= Timeline of strikes in 2001 =

Strikes in 2001

A number of labour strikes, labour disputes, and other industrial actions occurred in 2001.

== Background ==
A labour strike is a work stoppage caused by the mass refusal of employees to work. This can include wildcat strikes, which are done without union authorisation, and slowdown strikes, where workers reduce their productivity while still carrying out minimal working duties. It is usually a response to employee grievances, such as low pay or poor working conditions.

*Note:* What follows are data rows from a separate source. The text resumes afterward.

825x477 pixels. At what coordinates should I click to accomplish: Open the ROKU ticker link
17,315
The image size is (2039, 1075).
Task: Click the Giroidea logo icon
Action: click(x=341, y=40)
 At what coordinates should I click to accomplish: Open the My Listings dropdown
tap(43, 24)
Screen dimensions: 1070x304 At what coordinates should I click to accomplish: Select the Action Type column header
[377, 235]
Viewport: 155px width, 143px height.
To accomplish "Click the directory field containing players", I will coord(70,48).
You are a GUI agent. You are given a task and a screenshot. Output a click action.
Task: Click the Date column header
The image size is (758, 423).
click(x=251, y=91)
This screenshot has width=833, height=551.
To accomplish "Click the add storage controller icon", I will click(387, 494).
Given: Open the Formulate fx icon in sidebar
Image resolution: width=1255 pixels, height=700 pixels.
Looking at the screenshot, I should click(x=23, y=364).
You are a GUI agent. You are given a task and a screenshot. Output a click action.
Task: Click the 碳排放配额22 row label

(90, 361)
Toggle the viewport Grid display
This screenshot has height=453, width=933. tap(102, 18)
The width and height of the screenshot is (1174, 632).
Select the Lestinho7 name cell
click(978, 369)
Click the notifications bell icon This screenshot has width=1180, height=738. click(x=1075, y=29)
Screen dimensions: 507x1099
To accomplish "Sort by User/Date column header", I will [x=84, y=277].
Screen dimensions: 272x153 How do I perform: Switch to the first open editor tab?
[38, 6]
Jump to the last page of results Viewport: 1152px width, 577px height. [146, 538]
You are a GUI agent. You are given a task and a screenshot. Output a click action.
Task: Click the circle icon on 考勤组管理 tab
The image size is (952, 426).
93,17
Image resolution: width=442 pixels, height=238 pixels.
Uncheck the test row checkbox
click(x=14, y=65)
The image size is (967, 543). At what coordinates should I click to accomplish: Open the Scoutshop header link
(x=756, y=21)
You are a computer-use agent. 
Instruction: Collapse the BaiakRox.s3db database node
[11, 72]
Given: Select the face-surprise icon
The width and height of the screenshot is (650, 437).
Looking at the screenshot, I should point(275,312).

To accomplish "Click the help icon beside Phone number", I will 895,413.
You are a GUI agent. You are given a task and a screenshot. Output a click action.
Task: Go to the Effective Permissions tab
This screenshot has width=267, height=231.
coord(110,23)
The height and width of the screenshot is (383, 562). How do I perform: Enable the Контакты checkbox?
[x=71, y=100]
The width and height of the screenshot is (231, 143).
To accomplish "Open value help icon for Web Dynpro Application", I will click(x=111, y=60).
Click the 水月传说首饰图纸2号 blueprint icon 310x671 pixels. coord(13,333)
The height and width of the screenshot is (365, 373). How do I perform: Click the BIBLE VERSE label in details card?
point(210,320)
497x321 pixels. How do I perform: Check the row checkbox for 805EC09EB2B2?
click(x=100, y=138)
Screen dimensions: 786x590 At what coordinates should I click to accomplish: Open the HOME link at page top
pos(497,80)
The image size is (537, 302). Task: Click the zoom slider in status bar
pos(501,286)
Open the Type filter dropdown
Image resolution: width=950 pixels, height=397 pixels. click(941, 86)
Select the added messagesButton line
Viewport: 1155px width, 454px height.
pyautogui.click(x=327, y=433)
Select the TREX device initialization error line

Strikes can also occur to demonstrate solidarity with workers in other workplaces or pressure governments to change policies.

== Timeline ==

=== Continuing strikes from 2000===
- 1999–2001 Domino Sugar Refinery strike, 20-month strike by Domino Sugar Refinery workers in the United States.
- 2000–03 prisoners' hunger strike in Turkey
- 2000–01 Seattle newspaper strike
- Ukraine without Kuchma

=== January ===
- 2001 Danone crisis, crisis at French food group Danone, including strikes.

=== March ===
- 2001 Comair strike, 3-month by Comair pilots in the United States.

=== April ===
- April 2001 Bangladesh general strikes, series of general strikes called by the opposition in Bangladesh demanding the resignation of Prime Minister Sheikh Hasina.
- 2001 Hawaiian teachers' strike
- Jeffboat workers' wildcat strike of 2001
- 2001 Vancouver transit strike, 123-day strike by transit workers in Vancouver, Canada.

=== May ===
- 2001 Chennai port strike, 17-day strike by port workers in Chennai.
- 2001 Engen strike, strike by Engen Petroleum workers in South Africa.
- 2001 National Gallery of Canada strike, 2-month strike by National Gallery of Canada admin workers.

=== June ===
- 2001 Manipur general strike, general strike in Manipur against the Indian government's decision to extend a ceasefire with the separatist National Socialist Council of Nagaland to the state.
- 2001 University of Washington strike, strike by University of Washington teaching assistants, the first TA strike in the university's history.

=== July ===
- July 2001 Zimbabwe general strike, 2-day general strike in Zimbabwe organised by the Zimbabwe Congress of Trade Unions over increases in fuel prices.
- 2001 sex strike for running water

=== August ===
- August 2001 South African general strike, 2-day general strike organised by the Congress of South African Trade Unions against privatisation of government-owned companies.
- 2001 Volkswagen Mexico strike

=== September ===
- 2001 ShopRite strike, 7-week strike by ShopRite workers in New Jersey, the United States.

=== October ===
- Minnesota public sector strike
- 2001 Mozal strike, strike by aluminium workers at Mozal in Mozambique.

=== November ===
- 2001 Israeli lecturers' strike, 1-month strike by university lecturers in Israel.
- 2001 Middletown teachers' strike, strike by Middletown Township Public School District teachers in the United States; resulting in one of the largest mass arrests of teachers in the US in several decades.

=== December ===
- 2001 OHSU strike, 56-day strike by Oregon Health & Science University nurses.

== Statistics ==
According to the Bureau of Labor Statistics, "measures of work stoppage idleness - the number of days idle and percent of estimated working time lost because of strikes and lockouts - reached historic lows in 2001" in the United States, with 29 major work stoppages being recorded in the USA that year.